A sociedade contra o estado - da tortura nas sociedades primitivas*
→ Roteiro:
1. A lei, a escrita;
2. O código, o corpo;
3. O corpo, o rito;
4. O rito, a tortura;
5. A tortura, a memória;
6. A memória, a lei.
1. A lei, a escrita:
“Supõe-se que ninguém deixe de pensar na dureza da lei. Dura lex sed lex. Diversos meios foram inventados, segundo as épocas e as sociedades, a fim de conservar sempre fresca a recordação dessa dureza. Pois, sendo dura, a lei é ao mesmo tempo escrita. A escrita existe em função da lei, a lei habita a escrita; e conhecer uma é não poder mais desconhecer a outra. Toda lei é portanto escrita, toda escrita é índice de lei”.

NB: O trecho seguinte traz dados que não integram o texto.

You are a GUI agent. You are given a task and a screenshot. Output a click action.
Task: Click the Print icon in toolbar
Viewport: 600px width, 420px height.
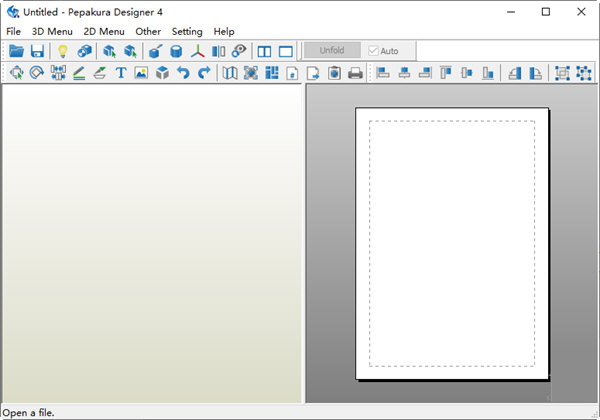coord(354,73)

*Estudo inicialmente publicado em L’Homme, XIII, n. 3, 1973. [Pág. 195]
2. O código, o corpo:
“Que a lei encontre uma forma de se inscrever em espaços inesperados é o que nos pode ensinar esta ou aquela obra literária. O funcionário da A colônia penal¹ explica minuciosamente ao visitante o funcionamento da máquina de escrever a lei:
Nossa sentença não é severa. Grava-se simplesmente, com auxílio do rastelo, o parágrafo transgredido sobre a pele do culpado. Vai-se, por exemplo, escrever no corpo desse condenado – e o funcionário apontava para o homem: “Respeite o seu superior”.
E, ao visitante que se surpreende ao saber que o condenado desconhece a sentença que o atinge, o funcionário, cheio de bom senso, responde:
Seria inútil levá-la ao conhecimento dele, uma vez que vai aprendê-la no próprio corpo.
E, mais adiante:
Você viu que não é fácil ler esse texto com os olhos; pois bem, o homem a decodifica com suas feridas. É sem dúvida um enorme trabalho: são necessárias seis horas para terminar.
Kafka designa aqui o corpo como superfície de escrita, como superfície apta para receber o texto legível da lei. O delírio kafkiano aparece, no caso, mais como uma antecipação, e que a ficção literária anuncia a mais contemporânea das realidades”.